§ SOURCE MATERIAL
○ ○ ○ ○ ○ ○ ○

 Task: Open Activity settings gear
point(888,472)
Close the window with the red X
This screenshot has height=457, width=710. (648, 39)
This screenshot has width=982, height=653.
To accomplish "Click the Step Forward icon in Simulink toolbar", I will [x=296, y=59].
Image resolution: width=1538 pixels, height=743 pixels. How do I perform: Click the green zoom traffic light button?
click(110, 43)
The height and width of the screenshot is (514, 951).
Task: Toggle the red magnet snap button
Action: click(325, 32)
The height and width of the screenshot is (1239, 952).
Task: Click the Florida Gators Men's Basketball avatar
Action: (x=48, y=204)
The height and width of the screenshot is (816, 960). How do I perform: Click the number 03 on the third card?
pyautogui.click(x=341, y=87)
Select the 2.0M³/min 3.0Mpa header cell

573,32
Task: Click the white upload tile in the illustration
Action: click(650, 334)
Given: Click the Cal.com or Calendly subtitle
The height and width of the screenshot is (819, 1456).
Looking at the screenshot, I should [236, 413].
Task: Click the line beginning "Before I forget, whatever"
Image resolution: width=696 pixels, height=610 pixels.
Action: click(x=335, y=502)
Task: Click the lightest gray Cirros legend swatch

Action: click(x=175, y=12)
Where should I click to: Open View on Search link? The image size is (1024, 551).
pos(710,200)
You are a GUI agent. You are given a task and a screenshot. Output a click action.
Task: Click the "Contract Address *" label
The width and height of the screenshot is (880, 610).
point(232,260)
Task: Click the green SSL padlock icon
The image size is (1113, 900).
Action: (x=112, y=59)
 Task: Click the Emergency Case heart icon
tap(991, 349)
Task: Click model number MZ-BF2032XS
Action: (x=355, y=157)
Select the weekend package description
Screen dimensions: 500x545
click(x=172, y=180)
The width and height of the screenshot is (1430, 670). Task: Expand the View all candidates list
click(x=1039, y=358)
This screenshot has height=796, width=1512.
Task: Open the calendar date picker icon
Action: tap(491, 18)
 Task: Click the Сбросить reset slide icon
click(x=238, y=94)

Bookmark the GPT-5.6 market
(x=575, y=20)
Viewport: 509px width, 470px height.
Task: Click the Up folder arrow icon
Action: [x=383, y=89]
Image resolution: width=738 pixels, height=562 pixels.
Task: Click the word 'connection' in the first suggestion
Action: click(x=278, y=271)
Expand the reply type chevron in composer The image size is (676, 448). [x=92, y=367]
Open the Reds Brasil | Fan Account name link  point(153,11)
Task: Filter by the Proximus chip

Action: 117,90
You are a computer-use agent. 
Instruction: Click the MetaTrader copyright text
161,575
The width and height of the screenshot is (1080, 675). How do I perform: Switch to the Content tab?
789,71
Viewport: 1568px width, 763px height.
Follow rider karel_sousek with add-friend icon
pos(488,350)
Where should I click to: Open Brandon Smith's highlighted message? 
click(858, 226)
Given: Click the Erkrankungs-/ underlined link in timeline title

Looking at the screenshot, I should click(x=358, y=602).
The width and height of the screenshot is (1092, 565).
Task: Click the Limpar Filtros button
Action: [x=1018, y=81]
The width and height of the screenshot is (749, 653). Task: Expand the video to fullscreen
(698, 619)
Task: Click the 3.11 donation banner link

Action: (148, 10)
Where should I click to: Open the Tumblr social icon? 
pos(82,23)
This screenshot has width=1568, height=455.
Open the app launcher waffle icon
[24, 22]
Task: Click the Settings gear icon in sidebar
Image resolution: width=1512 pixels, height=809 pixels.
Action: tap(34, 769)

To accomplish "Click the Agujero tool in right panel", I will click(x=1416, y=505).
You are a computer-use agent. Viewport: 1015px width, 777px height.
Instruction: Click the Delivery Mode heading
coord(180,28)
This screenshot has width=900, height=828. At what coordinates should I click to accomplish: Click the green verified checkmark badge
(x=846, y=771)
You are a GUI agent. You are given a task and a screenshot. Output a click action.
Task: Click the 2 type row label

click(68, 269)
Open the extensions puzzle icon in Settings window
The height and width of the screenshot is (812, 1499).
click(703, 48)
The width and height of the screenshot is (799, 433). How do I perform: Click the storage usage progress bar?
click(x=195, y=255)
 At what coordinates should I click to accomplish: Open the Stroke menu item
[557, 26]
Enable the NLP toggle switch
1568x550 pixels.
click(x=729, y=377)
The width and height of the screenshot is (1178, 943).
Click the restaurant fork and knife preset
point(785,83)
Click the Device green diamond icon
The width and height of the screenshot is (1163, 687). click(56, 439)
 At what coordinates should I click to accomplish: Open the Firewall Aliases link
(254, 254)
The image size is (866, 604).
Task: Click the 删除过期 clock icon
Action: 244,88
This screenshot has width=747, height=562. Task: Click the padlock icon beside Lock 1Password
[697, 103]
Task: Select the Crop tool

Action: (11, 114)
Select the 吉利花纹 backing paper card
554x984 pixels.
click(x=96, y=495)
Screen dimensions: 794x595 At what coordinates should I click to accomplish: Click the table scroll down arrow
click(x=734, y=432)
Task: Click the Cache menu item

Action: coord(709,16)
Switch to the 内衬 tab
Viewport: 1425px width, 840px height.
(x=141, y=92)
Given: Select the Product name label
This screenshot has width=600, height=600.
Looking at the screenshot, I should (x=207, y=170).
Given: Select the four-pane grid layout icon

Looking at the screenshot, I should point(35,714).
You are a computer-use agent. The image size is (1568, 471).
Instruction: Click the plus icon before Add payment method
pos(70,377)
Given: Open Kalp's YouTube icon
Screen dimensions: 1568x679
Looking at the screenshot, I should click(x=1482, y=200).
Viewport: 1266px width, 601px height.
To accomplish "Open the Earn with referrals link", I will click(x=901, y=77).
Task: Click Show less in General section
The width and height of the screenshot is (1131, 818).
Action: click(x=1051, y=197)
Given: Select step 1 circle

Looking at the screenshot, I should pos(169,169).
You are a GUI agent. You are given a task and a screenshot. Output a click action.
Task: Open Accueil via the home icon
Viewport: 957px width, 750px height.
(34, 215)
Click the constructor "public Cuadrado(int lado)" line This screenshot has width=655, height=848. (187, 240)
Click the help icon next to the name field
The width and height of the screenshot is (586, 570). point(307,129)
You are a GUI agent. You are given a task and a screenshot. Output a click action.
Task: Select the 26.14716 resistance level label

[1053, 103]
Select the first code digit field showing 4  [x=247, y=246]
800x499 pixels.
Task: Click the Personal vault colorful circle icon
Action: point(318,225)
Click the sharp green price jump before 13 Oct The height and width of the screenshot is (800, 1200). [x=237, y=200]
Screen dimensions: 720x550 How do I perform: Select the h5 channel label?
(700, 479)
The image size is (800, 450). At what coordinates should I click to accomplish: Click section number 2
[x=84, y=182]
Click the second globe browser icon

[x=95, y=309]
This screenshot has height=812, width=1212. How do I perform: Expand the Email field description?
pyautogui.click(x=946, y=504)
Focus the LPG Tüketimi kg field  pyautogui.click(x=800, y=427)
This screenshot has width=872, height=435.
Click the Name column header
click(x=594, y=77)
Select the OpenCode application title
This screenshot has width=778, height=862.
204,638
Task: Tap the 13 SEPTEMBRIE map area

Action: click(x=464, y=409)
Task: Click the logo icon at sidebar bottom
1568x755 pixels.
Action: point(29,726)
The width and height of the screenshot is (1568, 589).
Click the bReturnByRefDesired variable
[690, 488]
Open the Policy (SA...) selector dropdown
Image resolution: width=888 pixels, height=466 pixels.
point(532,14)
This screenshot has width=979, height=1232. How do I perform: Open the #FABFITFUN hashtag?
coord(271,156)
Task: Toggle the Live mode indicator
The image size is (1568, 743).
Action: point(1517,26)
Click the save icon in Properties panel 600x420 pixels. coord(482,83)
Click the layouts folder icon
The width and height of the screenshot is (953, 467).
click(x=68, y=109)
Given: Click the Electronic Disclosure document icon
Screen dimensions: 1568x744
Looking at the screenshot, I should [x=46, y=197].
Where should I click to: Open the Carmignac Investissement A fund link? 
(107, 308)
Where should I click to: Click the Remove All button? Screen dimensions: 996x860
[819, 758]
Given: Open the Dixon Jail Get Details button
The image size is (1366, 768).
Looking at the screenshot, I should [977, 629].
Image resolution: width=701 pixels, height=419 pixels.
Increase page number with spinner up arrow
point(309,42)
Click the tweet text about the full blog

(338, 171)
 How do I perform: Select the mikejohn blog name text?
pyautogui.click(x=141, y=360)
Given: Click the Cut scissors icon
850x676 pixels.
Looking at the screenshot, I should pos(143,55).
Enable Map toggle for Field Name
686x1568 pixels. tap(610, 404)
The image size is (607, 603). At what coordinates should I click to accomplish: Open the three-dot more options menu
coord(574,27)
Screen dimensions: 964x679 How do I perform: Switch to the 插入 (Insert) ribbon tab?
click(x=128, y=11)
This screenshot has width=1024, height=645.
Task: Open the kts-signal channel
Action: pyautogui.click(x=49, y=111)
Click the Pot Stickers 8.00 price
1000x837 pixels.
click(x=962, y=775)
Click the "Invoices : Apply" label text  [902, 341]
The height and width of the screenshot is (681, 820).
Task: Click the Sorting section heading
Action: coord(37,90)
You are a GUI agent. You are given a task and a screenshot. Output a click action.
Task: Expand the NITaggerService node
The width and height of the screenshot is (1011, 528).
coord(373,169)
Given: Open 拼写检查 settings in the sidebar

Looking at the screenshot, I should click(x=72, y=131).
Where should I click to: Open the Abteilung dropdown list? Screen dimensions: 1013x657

○ ○ ○ ○ ○ ○ ○

§ GOAL OF THE EXERCISE
Copy exactly. The range runs from the line containing "Screen dimensions: 964x679" through the last line of the data.

§ SOLUTION FOR THIS EXERCISE
Screen dimensions: 964x679 How do I perform: Switch to the 插入 (Insert) ribbon tab?
click(x=128, y=11)
This screenshot has width=1024, height=645.
Task: Open the kts-signal channel
Action: pyautogui.click(x=49, y=111)
Click the Pot Stickers 8.00 price
1000x837 pixels.
click(x=962, y=775)
Click the "Invoices : Apply" label text  [902, 341]
The height and width of the screenshot is (681, 820).
Task: Click the Sorting section heading
Action: coord(37,90)
You are a GUI agent. You are given a task and a screenshot. Output a click action.
Task: Expand the NITaggerService node
The width and height of the screenshot is (1011, 528).
coord(373,169)
Given: Open 拼写检查 settings in the sidebar

Looking at the screenshot, I should click(x=72, y=131).
Where should I click to: Open the Abteilung dropdown list? Screen dimensions: 1013x657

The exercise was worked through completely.